Sunday, February 26, 2006

Becoming the default

Last night I went to a student dance concert - modern dance, which I've never been much good at deciphering. In trying to figure out what the dancers were supposed to symbolize I was looking at the colors of their costumes, the way they were grouped on the floor, etc. I didn't even consider their gender until I started wondering what non-Bryn Mawr students were making of it and realized that to them the dancers represented four women, and at most other schools they would have represented four women. To me they represented four people.

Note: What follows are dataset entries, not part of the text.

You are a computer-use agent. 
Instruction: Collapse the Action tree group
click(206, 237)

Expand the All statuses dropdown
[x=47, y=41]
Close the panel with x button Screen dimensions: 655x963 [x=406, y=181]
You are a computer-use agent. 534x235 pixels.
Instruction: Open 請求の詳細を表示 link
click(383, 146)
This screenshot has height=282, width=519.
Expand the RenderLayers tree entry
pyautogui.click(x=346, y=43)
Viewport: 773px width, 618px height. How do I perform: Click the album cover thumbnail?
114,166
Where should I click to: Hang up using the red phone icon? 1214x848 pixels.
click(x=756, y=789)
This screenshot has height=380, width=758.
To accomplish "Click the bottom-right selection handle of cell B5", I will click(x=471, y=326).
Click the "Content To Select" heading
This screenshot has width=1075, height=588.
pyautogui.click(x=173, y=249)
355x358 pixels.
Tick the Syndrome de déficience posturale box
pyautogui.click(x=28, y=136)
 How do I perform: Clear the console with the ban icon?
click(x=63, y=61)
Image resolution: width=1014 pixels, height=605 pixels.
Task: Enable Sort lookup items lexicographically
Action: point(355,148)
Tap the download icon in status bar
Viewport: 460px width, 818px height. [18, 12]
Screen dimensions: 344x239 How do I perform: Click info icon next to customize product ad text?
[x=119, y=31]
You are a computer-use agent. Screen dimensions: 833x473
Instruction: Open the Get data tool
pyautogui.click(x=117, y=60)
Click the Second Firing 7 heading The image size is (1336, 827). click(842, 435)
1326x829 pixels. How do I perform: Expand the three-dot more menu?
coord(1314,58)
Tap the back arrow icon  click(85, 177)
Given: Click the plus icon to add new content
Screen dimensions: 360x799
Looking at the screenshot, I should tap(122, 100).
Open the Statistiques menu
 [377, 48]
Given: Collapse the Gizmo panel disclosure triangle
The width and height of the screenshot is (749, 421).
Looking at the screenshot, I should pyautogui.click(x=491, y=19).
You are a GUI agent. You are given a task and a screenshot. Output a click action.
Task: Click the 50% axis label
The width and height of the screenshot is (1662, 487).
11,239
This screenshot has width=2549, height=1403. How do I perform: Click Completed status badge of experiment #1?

In a community where a given variable - in this case gender - doesn't vary, you start to ignore it in a way you never could otherwise. You speak in class without feeling that you're representing your group to outsiders, because everyone around you is part of the group. You never walk into a room or sit down at a lunch table where you're the only one of your kind. (Granted, I'm speaking purely for gender, and if I were of a different race or varied from society's defaults in some other way none of this would be true at Bryn Mawr.) We can pretend to be blind to gender or race or any other variable, but that's masking that on some level inequalities and problems exist. Nobody tells jokes about a woman who walks into a bar unless the joke hinges on the fact that she's a woman. It's always a guy walking into a bar. Men are the default, and anyone else is an exception. I don't know if four years of thinking of yourself as a human instead of a woman (or a black at an HBCU, or any other parallel) can give you a lasting power to think that way, but it sure feels good while it lasts.